__Exercise 1__:
Please answer these questions from the wind farm letter, one per line:
(a) What did one expert say the low frequency infrasound from the turbines does not harm?
(b) Since what year has the wind farm proposal been in the works?
(c) Where does the letter say wind farms are great?
__Exercise 2__:
Write out the passage of the wind farm letter that begins at the words "Kokomo Tribune |" and stops after "from wind turbines.", swapping "Google" for "the internet".

June 25, 2013
Indiana, Letters

Leaseholders forget high-risk neighbors

Kokomo Tribune | June 25, 2013 | kokomotribune.com

Proponents of wind issues can debunk Google until they are blue in the face, but what about juwi’s experts who testified at the eight-hour BZA hearing?

One expert said, “the low frequency infrasound these turbines create does not harm human tissue.” I am a human, and everyone whom I know is as well. So why didn’t the big legal team just say humans, instead of human tissue? That would have been a lie, so they said, “human tissue.” Thank goodness … at least my parents’ skin isn’t at risk from wind turbines.

An expert testified “that in Canada, a city as big as Chicago had 60,000 people living within a similar footprint.” If any of you leaseholders live in northern Tipton County, when does your backyard ever sound like downtown Chicago? Also, my aging parents are not made up purely of human tissue. Like many high-risk residents, such as children, elderly or people with health issues, they have pre-existing medical conditions. Why has this nearly 100-turbine industrial wind farm proposal been in the works since 2009, and not one survey has been conducted by the county, nor juwi, nor the leaseholders, to identify high-risk residents, especially those living within the proposed wind farm footprint?

Wind farms are great on large tracks of land, like out in the desert, but people live here. My parents are spending their retirement here, staying in the county they have lived in most of their lives. Now the peaceful enjoyment of their property and retirement years is being put at risk.

__Data__:
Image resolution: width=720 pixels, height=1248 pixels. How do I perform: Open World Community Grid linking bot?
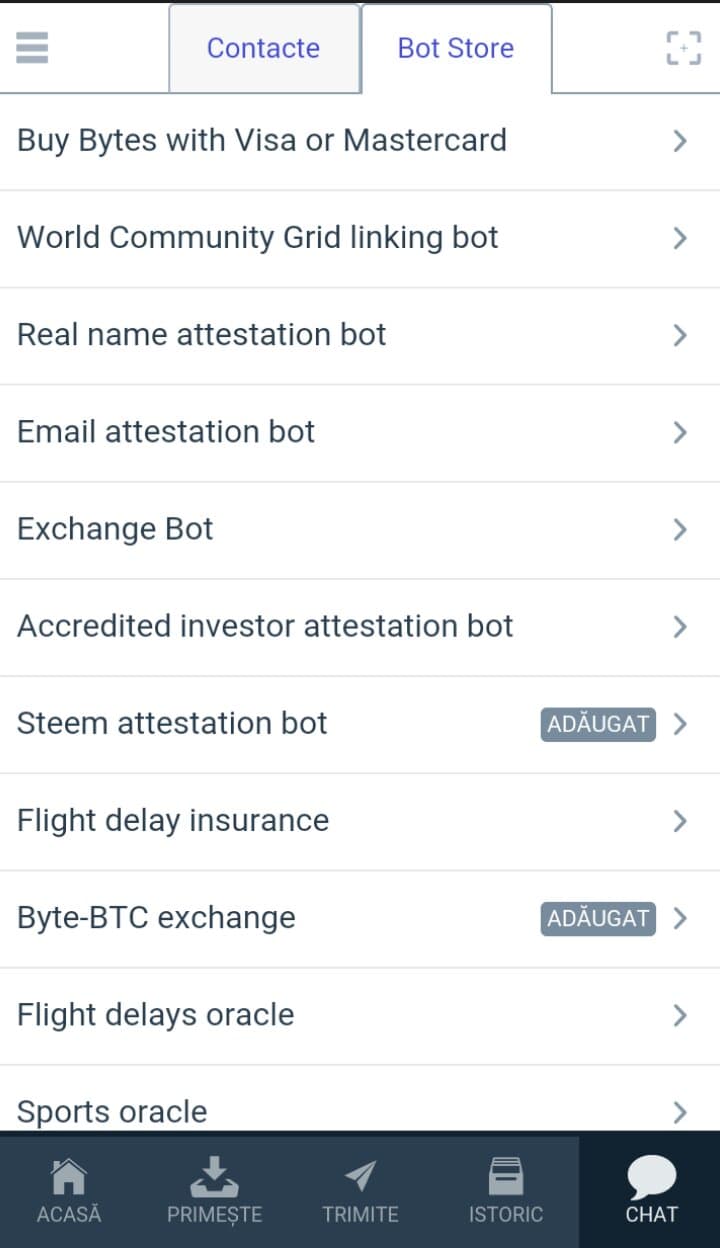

__Expected output 1__:
(a) Human tissue.
(b) 2009.
(c) On large tracks of land, like out in the desert.

__Expected output 2__:
Kokomo Tribune | June 25, 2013 | kokomotribune.com

Proponents of wind issues can debunk the internet until they are blue in the face, but what about juwi’s experts who testified at the eight-hour BZA hearing?

One expert said, “the low frequency infrasound these turbines create does not harm human tissue.” I am a human, and everyone whom I know is as well. So why didn’t the big legal team just say humans, instead of human tissue? That would have been a lie, so they said, “human tissue.” Thank goodness … at least my parents’ skin isn’t at risk from wind turbines.